[Extracted data listing]

________________________________________

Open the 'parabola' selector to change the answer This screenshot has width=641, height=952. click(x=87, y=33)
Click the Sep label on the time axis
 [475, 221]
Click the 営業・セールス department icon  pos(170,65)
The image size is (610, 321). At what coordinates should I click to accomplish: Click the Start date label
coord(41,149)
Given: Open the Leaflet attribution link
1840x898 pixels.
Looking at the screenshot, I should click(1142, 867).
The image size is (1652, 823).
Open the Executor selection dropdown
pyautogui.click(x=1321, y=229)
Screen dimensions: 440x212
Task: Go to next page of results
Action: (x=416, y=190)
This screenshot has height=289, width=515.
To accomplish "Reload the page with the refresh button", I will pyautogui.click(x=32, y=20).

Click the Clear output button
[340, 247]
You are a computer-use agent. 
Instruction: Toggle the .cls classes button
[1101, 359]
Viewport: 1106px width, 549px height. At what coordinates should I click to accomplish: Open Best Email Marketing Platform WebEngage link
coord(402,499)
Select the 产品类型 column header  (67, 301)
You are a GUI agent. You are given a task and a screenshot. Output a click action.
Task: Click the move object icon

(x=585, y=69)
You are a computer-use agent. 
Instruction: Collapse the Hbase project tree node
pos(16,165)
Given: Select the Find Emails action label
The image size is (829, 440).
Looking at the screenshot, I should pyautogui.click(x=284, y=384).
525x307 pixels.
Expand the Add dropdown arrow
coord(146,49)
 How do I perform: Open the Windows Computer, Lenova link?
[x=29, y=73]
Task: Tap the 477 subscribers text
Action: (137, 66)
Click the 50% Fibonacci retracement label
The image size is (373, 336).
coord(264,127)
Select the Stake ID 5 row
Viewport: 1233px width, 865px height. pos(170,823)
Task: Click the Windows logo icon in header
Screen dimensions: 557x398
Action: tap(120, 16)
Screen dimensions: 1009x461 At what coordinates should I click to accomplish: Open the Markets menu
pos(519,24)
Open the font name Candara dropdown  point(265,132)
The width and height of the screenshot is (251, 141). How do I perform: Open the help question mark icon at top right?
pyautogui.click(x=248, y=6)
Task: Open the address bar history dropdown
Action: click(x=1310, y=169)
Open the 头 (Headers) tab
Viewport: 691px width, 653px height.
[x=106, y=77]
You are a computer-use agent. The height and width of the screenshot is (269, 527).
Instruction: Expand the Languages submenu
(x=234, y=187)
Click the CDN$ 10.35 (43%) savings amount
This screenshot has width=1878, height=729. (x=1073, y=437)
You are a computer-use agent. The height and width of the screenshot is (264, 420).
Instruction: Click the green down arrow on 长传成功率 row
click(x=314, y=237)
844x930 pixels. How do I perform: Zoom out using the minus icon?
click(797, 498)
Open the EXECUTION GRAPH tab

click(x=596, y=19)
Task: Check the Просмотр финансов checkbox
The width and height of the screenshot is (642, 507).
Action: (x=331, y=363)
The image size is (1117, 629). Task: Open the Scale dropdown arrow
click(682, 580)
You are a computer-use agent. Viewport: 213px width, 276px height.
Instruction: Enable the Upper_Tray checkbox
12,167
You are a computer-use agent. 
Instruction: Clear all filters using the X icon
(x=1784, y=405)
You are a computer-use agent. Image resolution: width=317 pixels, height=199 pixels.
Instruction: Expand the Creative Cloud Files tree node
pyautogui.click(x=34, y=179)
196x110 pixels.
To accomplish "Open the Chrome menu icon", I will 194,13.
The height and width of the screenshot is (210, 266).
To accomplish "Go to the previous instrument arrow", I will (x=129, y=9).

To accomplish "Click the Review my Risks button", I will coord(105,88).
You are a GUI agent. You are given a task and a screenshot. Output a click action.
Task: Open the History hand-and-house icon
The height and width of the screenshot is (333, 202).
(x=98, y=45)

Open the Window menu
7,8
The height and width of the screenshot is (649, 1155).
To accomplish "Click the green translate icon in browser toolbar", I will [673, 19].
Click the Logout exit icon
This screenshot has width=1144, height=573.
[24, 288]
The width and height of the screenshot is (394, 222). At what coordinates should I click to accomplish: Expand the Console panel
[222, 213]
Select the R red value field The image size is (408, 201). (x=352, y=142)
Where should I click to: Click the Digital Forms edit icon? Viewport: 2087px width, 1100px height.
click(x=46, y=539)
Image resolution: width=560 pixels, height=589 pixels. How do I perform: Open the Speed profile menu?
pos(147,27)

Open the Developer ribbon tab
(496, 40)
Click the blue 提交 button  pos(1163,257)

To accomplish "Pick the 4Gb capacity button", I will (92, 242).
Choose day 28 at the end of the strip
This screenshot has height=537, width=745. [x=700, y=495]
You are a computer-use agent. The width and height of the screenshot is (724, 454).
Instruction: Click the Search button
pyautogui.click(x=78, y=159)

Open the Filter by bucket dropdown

________________________________________

** Instructions to follow **
Copy out the whole listing above, word for word.

** Exercise response **
Open the 'parabola' selector to change the answer This screenshot has width=641, height=952. click(x=87, y=33)
Click the Sep label on the time axis
 [475, 221]
Click the 営業・セールス department icon  pos(170,65)
The image size is (610, 321). At what coordinates should I click to accomplish: Click the Start date label
coord(41,149)
Given: Open the Leaflet attribution link
1840x898 pixels.
Looking at the screenshot, I should click(1142, 867).
The image size is (1652, 823).
Open the Executor selection dropdown
pyautogui.click(x=1321, y=229)
Screen dimensions: 440x212
Task: Go to next page of results
Action: (x=416, y=190)
This screenshot has height=289, width=515.
To accomplish "Reload the page with the refresh button", I will pyautogui.click(x=32, y=20).

Click the Clear output button
[340, 247]
You are a computer-use agent. 
Instruction: Toggle the .cls classes button
[1101, 359]
Viewport: 1106px width, 549px height. At what coordinates should I click to accomplish: Open Best Email Marketing Platform WebEngage link
coord(402,499)
Select the 产品类型 column header  (67, 301)
You are a GUI agent. You are given a task and a screenshot. Output a click action.
Task: Click the move object icon

(x=585, y=69)
You are a computer-use agent. 
Instruction: Collapse the Hbase project tree node
pos(16,165)
Given: Select the Find Emails action label
The image size is (829, 440).
Looking at the screenshot, I should pyautogui.click(x=284, y=384).
525x307 pixels.
Expand the Add dropdown arrow
coord(146,49)
 How do I perform: Open the Windows Computer, Lenova link?
[x=29, y=73]
Task: Tap the 477 subscribers text
Action: (137, 66)
Click the 50% Fibonacci retracement label
The image size is (373, 336).
coord(264,127)
Select the Stake ID 5 row
Viewport: 1233px width, 865px height. pos(170,823)
Task: Click the Windows logo icon in header
Screen dimensions: 557x398
Action: tap(120, 16)
Screen dimensions: 1009x461 At what coordinates should I click to accomplish: Open the Markets menu
pos(519,24)
Open the font name Candara dropdown  point(265,132)
The width and height of the screenshot is (251, 141). How do I perform: Open the help question mark icon at top right?
pyautogui.click(x=248, y=6)
Task: Open the address bar history dropdown
Action: click(x=1310, y=169)
Open the 头 (Headers) tab
Viewport: 691px width, 653px height.
[x=106, y=77]
You are a computer-use agent. The height and width of the screenshot is (269, 527).
Instruction: Expand the Languages submenu
(x=234, y=187)
Click the CDN$ 10.35 (43%) savings amount
This screenshot has width=1878, height=729. (x=1073, y=437)
You are a computer-use agent. The height and width of the screenshot is (264, 420).
Instruction: Click the green down arrow on 长传成功率 row
click(x=314, y=237)
844x930 pixels. How do I perform: Zoom out using the minus icon?
click(797, 498)
Open the EXECUTION GRAPH tab

click(x=596, y=19)
Task: Check the Просмотр финансов checkbox
The width and height of the screenshot is (642, 507).
Action: (x=331, y=363)
The image size is (1117, 629). Task: Open the Scale dropdown arrow
click(682, 580)
You are a computer-use agent. Viewport: 213px width, 276px height.
Instruction: Enable the Upper_Tray checkbox
12,167
You are a computer-use agent. 
Instruction: Clear all filters using the X icon
(x=1784, y=405)
You are a computer-use agent. Image resolution: width=317 pixels, height=199 pixels.
Instruction: Expand the Creative Cloud Files tree node
pyautogui.click(x=34, y=179)
196x110 pixels.
To accomplish "Open the Chrome menu icon", I will 194,13.
The height and width of the screenshot is (210, 266).
To accomplish "Go to the previous instrument arrow", I will (x=129, y=9).

To accomplish "Click the Review my Risks button", I will coord(105,88).
You are a GUI agent. You are given a task and a screenshot. Output a click action.
Task: Open the History hand-and-house icon
The height and width of the screenshot is (333, 202).
(x=98, y=45)

Open the Window menu
7,8
The height and width of the screenshot is (649, 1155).
To accomplish "Click the green translate icon in browser toolbar", I will [673, 19].
Click the Logout exit icon
This screenshot has width=1144, height=573.
[24, 288]
The width and height of the screenshot is (394, 222). At what coordinates should I click to accomplish: Expand the Console panel
[222, 213]
Select the R red value field The image size is (408, 201). (x=352, y=142)
Where should I click to: Click the Digital Forms edit icon? Viewport: 2087px width, 1100px height.
click(x=46, y=539)
Image resolution: width=560 pixels, height=589 pixels. How do I perform: Open the Speed profile menu?
pos(147,27)

Open the Developer ribbon tab
(496, 40)
Click the blue 提交 button  pos(1163,257)

To accomplish "Pick the 4Gb capacity button", I will (92, 242).
Choose day 28 at the end of the strip
This screenshot has height=537, width=745. [x=700, y=495]
You are a computer-use agent. The width and height of the screenshot is (724, 454).
Instruction: Click the Search button
pyautogui.click(x=78, y=159)

Open the Filter by bucket dropdown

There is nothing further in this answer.